One of the critical things to remember in all this and that all of these sediments accumulated at an elevation of just a few (really, a few) feet above sea level. The Cornwallville channel formed at sea level. About 1,500 ft. uphill and across the highway from Point Lookout is another sandstone channel deposit. It also formed at sea level. You might ask “how can 1,500 ft. of sediment be deposited, all of it at just about sea level?” You might think that deposition should pile up to an elevation rising well above sea level, but you have to remember that, just like with the Mississippi Delta, as the Catskill Delta subsided more sediment was deposited. Subsidence and deposition always just keep up with each other.

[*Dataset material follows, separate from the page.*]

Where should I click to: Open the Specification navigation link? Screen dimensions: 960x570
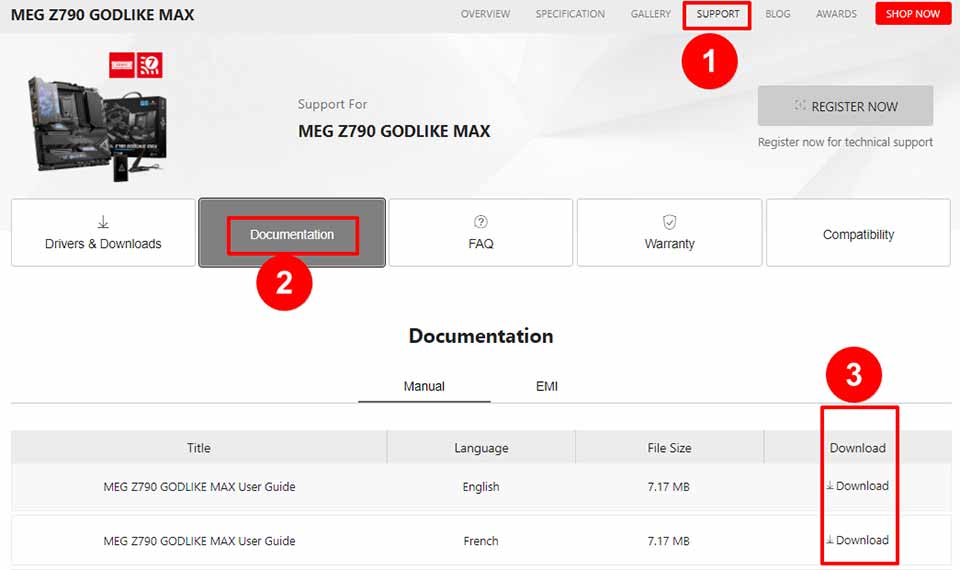pyautogui.click(x=570, y=14)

There is nothing whatsoever unusual about this East Windham sedimentary sequence, these thicknesses are typical of large deltas. And that includes New Orleans. Beneath New Orleans there are many, thousands of feet of sediment that were all deposited at sea level. Above New Orleans there will someday be many thousands of feet more. That will take many millions of years. And after all of that sedimentation, the area will still be at about sea level. And that’s where we really come to understand what has happened to the (once great?) city. Over the centuries, as it was being built, it was being dragged downward along with the subsiding crust. Nothing can stop that process. New Orleans will continue its subsidence. And no matter how high we build the levees, Nature will eventually catch up (as it already has) . . . again, and again, and again. In the end New Orleans will be a “fossil” buried under hundreds and then thousands of feet of sedimentary rock.
Today Rte. 23 takes us to a wonderful place; there is great scenery here. On one side of the highway are beautiful red stratified rocks, on the other side is one of the best panoramic views of the northeast. To relate all this to the tragedy in New Orleans leads to some pretty somber thoughts. It is almost a sacrilege, but it is what we see as we drive up the highway towards Windham.